_Recorded data_
════════════════
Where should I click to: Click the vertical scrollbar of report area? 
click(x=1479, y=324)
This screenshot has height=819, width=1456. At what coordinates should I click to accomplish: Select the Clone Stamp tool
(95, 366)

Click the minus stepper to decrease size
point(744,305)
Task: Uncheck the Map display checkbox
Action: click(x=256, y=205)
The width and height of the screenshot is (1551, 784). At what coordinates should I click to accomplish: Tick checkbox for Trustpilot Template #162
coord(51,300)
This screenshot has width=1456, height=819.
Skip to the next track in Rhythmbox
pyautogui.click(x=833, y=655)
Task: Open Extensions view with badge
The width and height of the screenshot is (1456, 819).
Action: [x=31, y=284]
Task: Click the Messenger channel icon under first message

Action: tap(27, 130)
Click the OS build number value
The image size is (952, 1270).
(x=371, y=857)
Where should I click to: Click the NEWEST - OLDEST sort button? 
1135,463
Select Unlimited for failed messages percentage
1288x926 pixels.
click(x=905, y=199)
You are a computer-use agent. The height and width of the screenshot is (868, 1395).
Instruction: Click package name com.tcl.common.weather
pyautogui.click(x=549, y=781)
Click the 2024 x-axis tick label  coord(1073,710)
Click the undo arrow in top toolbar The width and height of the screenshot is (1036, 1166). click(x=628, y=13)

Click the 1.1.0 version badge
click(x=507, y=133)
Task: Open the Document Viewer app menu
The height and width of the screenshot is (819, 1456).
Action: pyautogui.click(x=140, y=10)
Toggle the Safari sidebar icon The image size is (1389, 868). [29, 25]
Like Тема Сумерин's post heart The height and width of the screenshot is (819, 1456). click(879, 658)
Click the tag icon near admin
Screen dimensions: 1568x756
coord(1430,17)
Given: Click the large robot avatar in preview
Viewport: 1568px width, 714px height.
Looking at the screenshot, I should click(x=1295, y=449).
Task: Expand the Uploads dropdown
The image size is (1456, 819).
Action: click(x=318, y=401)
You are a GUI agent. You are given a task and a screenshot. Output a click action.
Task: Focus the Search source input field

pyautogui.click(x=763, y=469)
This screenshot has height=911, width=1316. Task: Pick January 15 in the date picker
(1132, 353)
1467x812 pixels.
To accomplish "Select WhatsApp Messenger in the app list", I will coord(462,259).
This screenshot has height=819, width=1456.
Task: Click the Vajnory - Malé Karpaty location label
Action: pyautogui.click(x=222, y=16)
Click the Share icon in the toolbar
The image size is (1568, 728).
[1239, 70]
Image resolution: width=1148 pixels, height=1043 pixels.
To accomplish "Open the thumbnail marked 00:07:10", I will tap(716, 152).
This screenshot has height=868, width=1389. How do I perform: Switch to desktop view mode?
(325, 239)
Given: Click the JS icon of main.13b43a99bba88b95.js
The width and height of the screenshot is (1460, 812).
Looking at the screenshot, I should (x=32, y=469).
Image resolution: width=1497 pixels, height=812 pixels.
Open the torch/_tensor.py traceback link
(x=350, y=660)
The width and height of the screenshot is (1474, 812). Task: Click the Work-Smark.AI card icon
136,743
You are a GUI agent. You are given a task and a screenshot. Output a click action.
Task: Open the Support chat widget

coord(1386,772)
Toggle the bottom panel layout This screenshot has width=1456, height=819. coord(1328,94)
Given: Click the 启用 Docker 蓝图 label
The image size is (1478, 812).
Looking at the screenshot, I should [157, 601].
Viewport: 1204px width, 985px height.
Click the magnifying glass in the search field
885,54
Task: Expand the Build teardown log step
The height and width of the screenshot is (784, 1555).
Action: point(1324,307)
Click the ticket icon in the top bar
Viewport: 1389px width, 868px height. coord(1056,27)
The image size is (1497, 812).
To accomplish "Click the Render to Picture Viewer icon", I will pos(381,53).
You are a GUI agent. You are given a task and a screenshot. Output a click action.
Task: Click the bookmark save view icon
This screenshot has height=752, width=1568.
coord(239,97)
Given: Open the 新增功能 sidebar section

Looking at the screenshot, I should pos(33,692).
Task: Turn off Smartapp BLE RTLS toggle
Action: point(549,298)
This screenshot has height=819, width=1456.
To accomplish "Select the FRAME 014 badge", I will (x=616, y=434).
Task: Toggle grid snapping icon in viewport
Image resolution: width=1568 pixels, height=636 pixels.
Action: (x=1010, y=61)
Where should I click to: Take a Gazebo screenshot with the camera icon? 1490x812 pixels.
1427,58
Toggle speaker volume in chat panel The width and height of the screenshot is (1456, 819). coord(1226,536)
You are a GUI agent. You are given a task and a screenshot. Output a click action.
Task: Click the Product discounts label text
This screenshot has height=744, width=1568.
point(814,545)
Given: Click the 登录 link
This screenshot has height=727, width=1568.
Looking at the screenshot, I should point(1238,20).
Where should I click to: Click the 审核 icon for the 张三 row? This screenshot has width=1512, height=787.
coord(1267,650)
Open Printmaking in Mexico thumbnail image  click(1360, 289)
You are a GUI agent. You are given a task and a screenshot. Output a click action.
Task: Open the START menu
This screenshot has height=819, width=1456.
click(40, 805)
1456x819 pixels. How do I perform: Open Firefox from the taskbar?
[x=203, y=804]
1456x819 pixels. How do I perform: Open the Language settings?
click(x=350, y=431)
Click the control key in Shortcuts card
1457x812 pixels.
════════════════
_Your objective_
Repeat word for word the lines running from the line containing "Toggle speaker volume" to the end of the entries above, inclusive.

_Answer box_
Toggle speaker volume in chat panel The width and height of the screenshot is (1456, 819). coord(1226,536)
You are a GUI agent. You are given a task and a screenshot. Output a click action.
Task: Click the Product discounts label text
This screenshot has height=744, width=1568.
point(814,545)
Given: Click the 登录 link
This screenshot has height=727, width=1568.
Looking at the screenshot, I should point(1238,20).
Where should I click to: Click the 审核 icon for the 张三 row? This screenshot has width=1512, height=787.
coord(1267,650)
Open Printmaking in Mexico thumbnail image  click(1360, 289)
You are a GUI agent. You are given a task and a screenshot. Output a click action.
Task: Open the START menu
This screenshot has height=819, width=1456.
click(40, 805)
1456x819 pixels. How do I perform: Open Firefox from the taskbar?
[x=203, y=804]
1456x819 pixels. How do I perform: Open the Language settings?
click(x=350, y=431)
Click the control key in Shortcuts card
1457x812 pixels.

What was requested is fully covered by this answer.